***** Material provided

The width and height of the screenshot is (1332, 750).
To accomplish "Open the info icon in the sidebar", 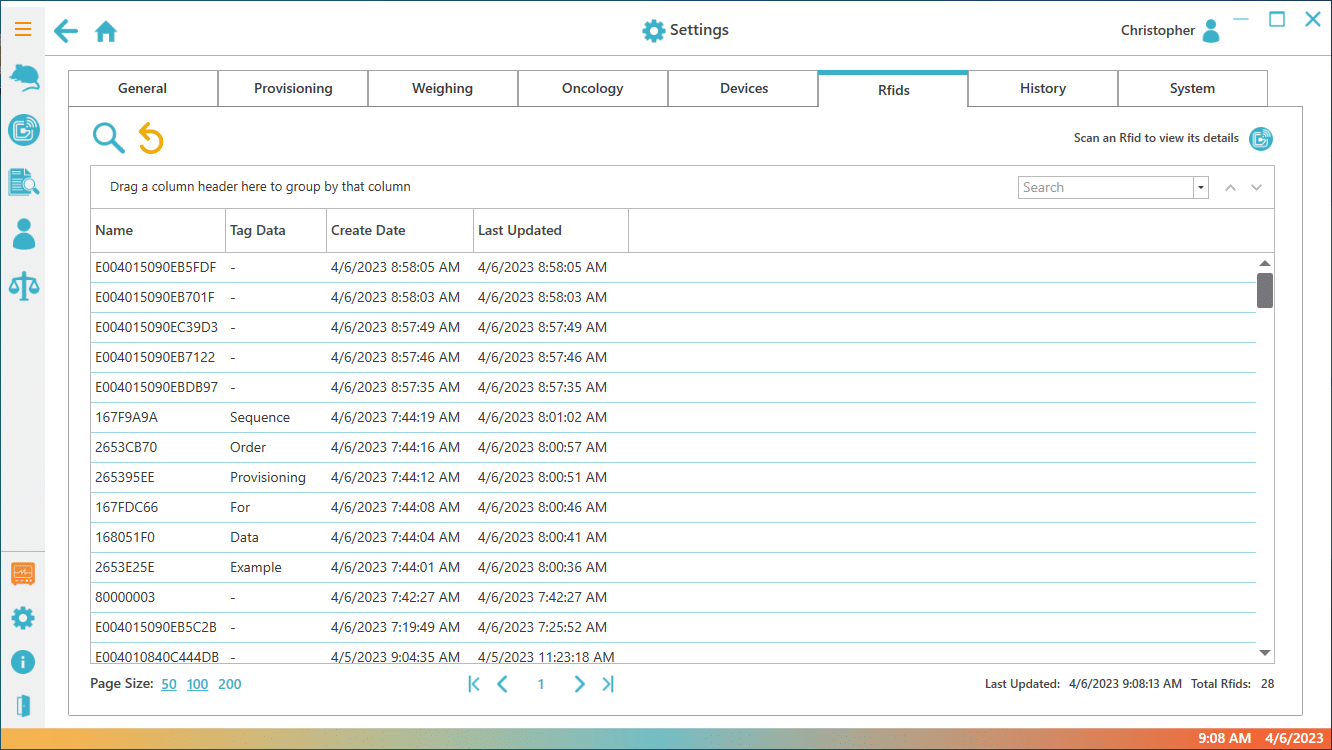I will pyautogui.click(x=23, y=662).
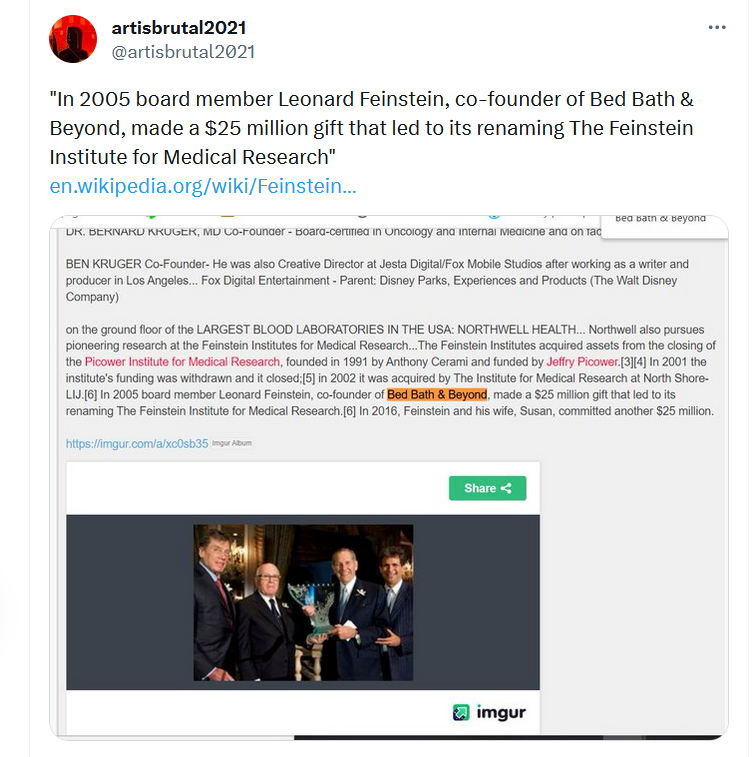Screen dimensions: 753x757
Task: Click the imgur wordmark in embed footer
Action: 501,713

**********

:: Exercise requirements ::
Copy each line of the rows above that contains the string "width". Matches must have the same uppercase and lowercase letters.

:: Task response ::
The width and height of the screenshot is (1332, 750).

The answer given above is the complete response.